I truly do believe that, in my mother’s case, she does not carry a memory of the abuse she inflicted in her conscious memory. As I shared in my blog entry yesterday, I have no question that she carries memories of all that she has done in her subconscious memory. I shared two big examples, but I have little examples as well. I have enough validation based upon her reactions and things that she has said and done that must come from her subconscious memories seeping out.
I don’t know if her ability to repress the memories comes from her schizophrenia or from her post-traumatic stress disorder (PTSD). I wouldn’t be surprised to learn that she has dissociative identity disorder (DID), suffered from ritual abuse, and has “programmed” alter parts that drove her to deliver her own children over to a cult. Honestly, that theory makes the most sense to me. I do not recall ever seeing my mother at any of the cult sessions, even though I remember her pulling me out of bed and driving me there. I have memories of her picking me up and seeming surprised that I was covered with dirt or whatever.
I suspect that she suffered from similar abuses in her childhood that she and others inflicted upon me. I also suspect that the abuse broke her whereas I was strong enough to fragment myself to survive the abuse without losing myself. Is she responsible? Absolutely. Does she remember at a conscious level? I doubt it. This makes my choice to remove her from my life more complicated because I don’t want to cause her to have a psychotic episode by telling her why I don’t want her in my life. However, because she does not “remember,” she seems to be truly baffled (at a conscious level) at my decision. So, my answer to the question is yes, it is possible for an abuser truly not to remember the abuse (at least at a conscious level).
This situation certainly does not apply to all abusers, however.

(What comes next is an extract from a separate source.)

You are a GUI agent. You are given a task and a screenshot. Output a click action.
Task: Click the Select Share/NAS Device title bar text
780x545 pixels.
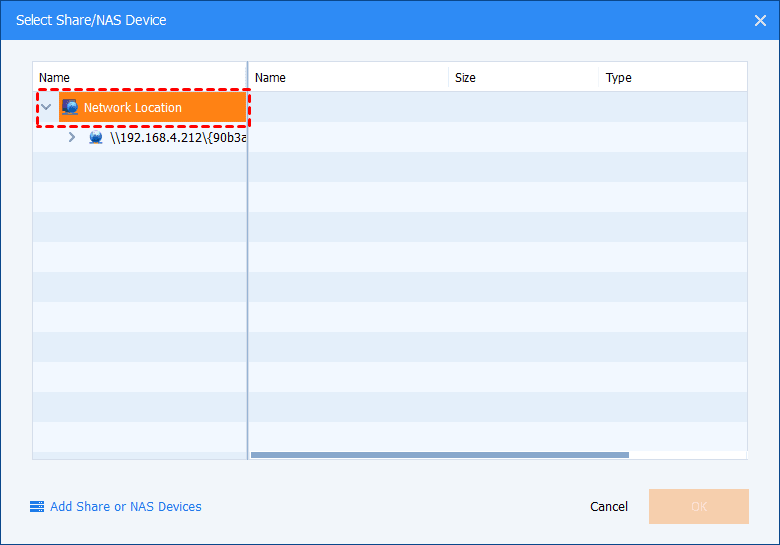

I have no doubt that S & L (my most sadistic abusers) remember every minute of it and relished it when they did. S was a psychopath who could pass a lie detector test. She could look anyone straight in the eye and deny that the abuse ever happened. She was truly evil, whereas I think my mother was broken.
This is probably why my therapist advises against getting into my abusers’ heads. He says that their motivation, whether it is brokenness or pure evil, is not going to help me heal but has the capacity to make healing more challenging. I have been able to heal while still speculating on the workings of my abusers’ minds. My childhood was destroyed – It only stands to reason that I would want to understand why.